RECORDS SUPPLIED
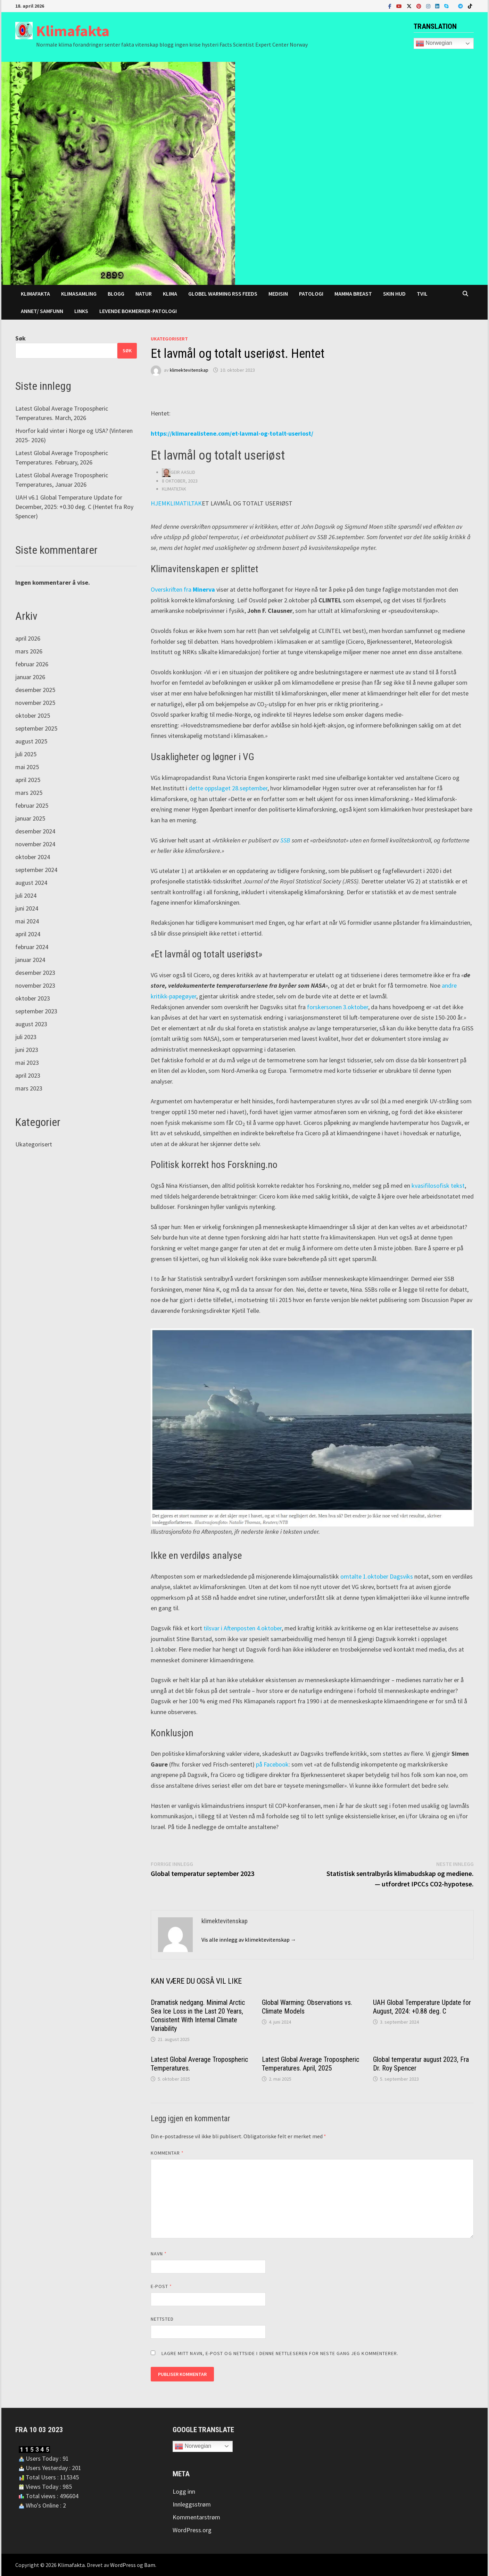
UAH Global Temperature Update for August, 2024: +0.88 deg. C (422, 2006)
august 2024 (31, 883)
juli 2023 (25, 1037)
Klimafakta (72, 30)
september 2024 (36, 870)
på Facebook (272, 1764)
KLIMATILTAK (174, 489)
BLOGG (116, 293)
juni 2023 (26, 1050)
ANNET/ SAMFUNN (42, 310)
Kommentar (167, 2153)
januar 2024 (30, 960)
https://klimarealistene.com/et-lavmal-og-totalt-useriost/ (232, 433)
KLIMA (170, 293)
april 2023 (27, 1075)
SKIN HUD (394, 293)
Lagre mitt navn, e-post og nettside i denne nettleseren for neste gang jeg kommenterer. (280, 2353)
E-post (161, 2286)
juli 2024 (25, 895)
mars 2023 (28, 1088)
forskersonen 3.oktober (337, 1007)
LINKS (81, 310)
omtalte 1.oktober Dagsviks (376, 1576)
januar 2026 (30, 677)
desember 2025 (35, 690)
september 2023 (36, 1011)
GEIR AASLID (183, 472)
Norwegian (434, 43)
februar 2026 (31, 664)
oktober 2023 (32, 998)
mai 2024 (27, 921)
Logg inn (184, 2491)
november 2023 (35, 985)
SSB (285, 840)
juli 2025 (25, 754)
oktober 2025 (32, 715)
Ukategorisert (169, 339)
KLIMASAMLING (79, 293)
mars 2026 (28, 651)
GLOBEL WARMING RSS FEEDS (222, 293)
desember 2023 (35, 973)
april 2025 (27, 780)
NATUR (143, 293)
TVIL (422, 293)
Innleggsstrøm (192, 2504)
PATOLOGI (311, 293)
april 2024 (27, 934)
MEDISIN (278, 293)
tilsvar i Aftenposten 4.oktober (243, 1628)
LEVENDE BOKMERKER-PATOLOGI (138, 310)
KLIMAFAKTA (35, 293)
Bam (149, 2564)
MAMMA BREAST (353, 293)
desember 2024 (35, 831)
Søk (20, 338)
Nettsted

WHAT THE TASK REQUIRES
Repeat the listing word for word, starting with the line containing "KLIMASAMLING (79, 293)" and continuing through the final line of the listing.

WRITTEN REPLY
KLIMASAMLING (79, 293)
mars 2026 (28, 651)
GLOBEL WARMING RSS FEEDS (222, 293)
desember 2023 (35, 973)
april 2025 (27, 780)
NATUR (143, 293)
TVIL (422, 293)
Innleggsstrøm (192, 2504)
PATOLOGI (311, 293)
april 2024 (27, 934)
MEDISIN (278, 293)
tilsvar i Aftenposten 4.oktober (243, 1628)
LEVENDE BOKMERKER-PATOLOGI (138, 310)
KLIMAFAKTA (35, 293)
Bam (149, 2564)
MAMMA BREAST (353, 293)
desember 2024 (35, 831)
Søk (20, 338)
Nettsted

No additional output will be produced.